Faltaban sólo tres meses para que Martín viniera al mundo. El bebé vivía en un lugar confortable, tranquilo y calentito donde todas sus necesidades estaban cubiertas, el útero de su madre. Era capaz de reconocer sensaciones que le daban serenidad. Había un sonido que venía del exterior que lo calmaba especialmente, la voz de su madre. A veces, cuando su mamá estaba alterada, respiraba más agitadamente y provocaba que Martín lo hiciera también. Ese estado al niño no le gustaba nada y empezaba a dar patadasen señal de protesta porque el movimiento formaba parte de él desde el inicio de la gestación y era la única manera que tenía de comunicarse. En esas ocasiones era como si su mamá se hubiera olvidado de que estaba ahí dentro y de que la comunicación con su hijo era constante y que no había nada que hiciera que no acabara repercutiendo en el pequeño, ni bueno ni malo. Y es que los estados de la madre, tanto los físicos como los emocionales, influyen directamente en el futuro bebé.
María había tenido un embarazo semana tras semana tranquilo y totalmente consciente de la vida que se abría paso en su interior pero al llegar el último mes de embarazo todo empezó a acelerarse en su cabeza, en su cuerpo y como consecuencia en la vida de Martín.
De repente faltaba todo por hacer.
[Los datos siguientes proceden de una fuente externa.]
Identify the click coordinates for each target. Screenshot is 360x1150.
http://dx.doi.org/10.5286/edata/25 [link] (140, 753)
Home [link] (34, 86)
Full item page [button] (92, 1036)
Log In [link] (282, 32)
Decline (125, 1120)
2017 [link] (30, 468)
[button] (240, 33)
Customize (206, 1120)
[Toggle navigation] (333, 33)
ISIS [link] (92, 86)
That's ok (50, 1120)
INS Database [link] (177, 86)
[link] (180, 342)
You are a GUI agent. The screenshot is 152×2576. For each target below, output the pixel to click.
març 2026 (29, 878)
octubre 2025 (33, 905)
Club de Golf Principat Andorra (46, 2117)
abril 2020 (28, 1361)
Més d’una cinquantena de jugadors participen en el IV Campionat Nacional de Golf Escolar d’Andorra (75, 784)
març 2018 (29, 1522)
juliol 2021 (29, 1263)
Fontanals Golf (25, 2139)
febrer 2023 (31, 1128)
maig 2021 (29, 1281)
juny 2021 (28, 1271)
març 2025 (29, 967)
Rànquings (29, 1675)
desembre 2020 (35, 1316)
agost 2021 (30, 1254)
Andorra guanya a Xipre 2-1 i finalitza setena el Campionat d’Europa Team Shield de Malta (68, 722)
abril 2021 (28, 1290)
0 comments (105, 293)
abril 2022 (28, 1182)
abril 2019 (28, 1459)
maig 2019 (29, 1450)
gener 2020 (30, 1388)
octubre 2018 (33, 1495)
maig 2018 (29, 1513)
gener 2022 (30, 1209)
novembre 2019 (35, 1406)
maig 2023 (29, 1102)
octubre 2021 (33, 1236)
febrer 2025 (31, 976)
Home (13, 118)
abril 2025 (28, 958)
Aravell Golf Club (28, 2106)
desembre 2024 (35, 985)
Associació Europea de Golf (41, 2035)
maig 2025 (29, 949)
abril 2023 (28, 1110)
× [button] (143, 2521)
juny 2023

La cuna por montar. El color que habían elegido para la habitación del niño no le gustaba. Tenía ropa de bebé recién nacido para poner una tienda y aún le parecía poco, dos personas le habían regalado el mismo juguete y le parecía mal decirle a una de ellas que lo cambiara. Hacía y deshacía el bolso para subir al hospital todos los días. Aunque lo que realmente la estaba sacando de quicio era el tema de la ropa de primera puesta.
Jamás hubiera pensado que ese tema era tan importante, pero a juzgar por el trajín que se traían las abuelas del niño y las tías mayores, empezó a convertirse en el principal asunto de conflicto. La primera puesta era esa ropita cuidadosa y concienzudamente escogida que Martín llevaría en el trayecto que va desde la salida del hospital hasta la llegada a su casa. Era su tarjeta de presentación al mundo y por lo visto esa primera ropita de bebé marcaría para siempre el futuro del niño.
¡Dios mío!, su primer hijo iba a llegar, el mundo hasta ahora conocido desaparecería para siempre, ella no estaba preparada y todavía no había decidido qué le iba a poner por primera vez.
Si Martín hubiera podido manifestarse con palabras, le hubiera dicho a su madre que él no necesitaba nada de eso. No necesitaba una habitación para él solo, ni un armario lleno de ropa, ni muchos juguetes ni peluches con su nombre bordado. Él bastante iba a tener con la adaptación de un mundo acuático que era en el que vivía ahora mismo a un mundo aéreo que era el mundo que lo recibiría. Le hubiera dicho que en un primer momento iba a llorar porque no conocía nada de su nuevo entorno y estaría asustado e intentando respirar y sobre vivir, y también le hubiera contado que lo único que necesitaba para sentirse seguro era el contacto con su madre que, a fin de cuentas, era a lo estaba acostumbrado desde hacía nueve meses.
Estaba acostumbrado a su olor, a su tacto a través de las paredes del útero que tantas veces había rozado durante la gestación. El tic tac del corazón de su progenitora había marcado el suyo propio y su voz le había calmado durante todo este tiempo. Eso es lo único que necesitaba, sentir que su nueva vida era una continuidad de la anterior y que poco a poco y con la seguridad que le proporcionaran sus papás se podría adaptar a su nuevo mundo. Necesitaba ser alimentado, estar limpio y ser arrullado. Y en ese arrullo, mirando a su mamá mientras ella le daba de mamar, iba a ser como Martín creciera seguro. Porque la madre y el bebé son uno durante la gestación, el parto y el primer año de vida y lo más importante para ambos es que se dé un vínculo insoldable. Llegamos desnudos a este mundo y nuestro mejor traje, siendo bebés, siempre será la piel de nuestra madre.